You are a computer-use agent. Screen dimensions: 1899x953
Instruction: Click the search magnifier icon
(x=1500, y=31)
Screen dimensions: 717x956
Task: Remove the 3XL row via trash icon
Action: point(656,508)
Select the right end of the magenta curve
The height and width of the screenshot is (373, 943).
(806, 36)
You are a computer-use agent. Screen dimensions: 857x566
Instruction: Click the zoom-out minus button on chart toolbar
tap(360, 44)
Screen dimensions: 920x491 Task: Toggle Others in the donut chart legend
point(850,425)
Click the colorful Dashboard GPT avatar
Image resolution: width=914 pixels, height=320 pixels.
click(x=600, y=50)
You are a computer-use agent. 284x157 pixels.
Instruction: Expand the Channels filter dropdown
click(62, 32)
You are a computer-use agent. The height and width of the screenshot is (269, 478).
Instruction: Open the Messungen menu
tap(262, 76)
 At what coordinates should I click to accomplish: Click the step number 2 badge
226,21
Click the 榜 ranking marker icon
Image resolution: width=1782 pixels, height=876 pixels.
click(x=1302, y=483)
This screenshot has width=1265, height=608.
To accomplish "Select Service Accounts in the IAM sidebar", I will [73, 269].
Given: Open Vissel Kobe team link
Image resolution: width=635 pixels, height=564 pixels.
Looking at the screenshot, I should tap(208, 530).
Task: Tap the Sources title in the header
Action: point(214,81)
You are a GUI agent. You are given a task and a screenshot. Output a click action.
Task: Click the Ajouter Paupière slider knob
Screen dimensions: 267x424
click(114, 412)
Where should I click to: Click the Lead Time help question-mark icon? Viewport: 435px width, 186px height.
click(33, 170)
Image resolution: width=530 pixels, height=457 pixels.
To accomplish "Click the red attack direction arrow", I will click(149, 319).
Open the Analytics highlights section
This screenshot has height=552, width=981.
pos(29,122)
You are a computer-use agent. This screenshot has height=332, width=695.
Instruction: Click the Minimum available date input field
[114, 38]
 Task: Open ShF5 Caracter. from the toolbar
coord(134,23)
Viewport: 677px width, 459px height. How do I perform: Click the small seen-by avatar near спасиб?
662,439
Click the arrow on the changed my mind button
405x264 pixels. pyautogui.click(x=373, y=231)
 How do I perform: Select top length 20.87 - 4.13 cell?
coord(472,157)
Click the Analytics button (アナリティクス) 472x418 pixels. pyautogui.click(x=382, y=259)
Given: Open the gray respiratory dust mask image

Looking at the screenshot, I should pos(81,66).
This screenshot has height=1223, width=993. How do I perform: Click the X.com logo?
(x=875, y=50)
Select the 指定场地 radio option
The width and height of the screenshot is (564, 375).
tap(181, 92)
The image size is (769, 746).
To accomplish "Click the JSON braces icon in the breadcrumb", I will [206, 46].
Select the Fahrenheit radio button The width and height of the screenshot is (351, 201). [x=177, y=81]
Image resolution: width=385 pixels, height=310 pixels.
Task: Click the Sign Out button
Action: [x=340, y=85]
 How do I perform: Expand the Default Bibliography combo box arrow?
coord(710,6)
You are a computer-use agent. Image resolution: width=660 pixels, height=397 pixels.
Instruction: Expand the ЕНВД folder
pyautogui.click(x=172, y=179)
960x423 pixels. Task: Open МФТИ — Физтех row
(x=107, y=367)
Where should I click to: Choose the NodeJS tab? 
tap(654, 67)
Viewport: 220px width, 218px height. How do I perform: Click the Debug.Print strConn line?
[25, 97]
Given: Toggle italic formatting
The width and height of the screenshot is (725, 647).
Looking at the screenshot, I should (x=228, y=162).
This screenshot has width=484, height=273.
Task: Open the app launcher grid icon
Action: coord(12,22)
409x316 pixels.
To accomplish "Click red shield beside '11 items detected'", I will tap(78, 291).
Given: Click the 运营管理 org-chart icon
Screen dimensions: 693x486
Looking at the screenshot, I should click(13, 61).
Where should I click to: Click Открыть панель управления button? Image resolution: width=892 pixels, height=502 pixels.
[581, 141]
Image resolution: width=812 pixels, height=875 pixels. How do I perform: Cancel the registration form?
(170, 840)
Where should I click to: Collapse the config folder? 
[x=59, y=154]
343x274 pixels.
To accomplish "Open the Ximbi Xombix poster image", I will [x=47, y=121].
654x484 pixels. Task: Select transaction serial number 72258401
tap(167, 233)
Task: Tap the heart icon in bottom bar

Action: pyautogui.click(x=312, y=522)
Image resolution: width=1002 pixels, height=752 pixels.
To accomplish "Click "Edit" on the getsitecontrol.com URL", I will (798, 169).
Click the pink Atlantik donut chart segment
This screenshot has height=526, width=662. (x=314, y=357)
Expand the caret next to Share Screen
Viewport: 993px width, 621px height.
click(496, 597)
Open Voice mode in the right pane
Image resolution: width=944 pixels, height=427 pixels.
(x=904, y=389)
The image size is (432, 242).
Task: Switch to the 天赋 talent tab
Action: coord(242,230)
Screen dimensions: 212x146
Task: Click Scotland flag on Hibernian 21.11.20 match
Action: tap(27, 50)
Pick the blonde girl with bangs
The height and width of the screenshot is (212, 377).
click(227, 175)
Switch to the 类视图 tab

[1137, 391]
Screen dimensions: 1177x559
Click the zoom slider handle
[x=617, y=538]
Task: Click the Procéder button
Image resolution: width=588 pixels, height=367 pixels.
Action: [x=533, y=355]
::::::::
- [WORK ORDER] For the word "computer", count the lines of the records that contain it and give only the number.

- [RESULT OF THIS TASK] 6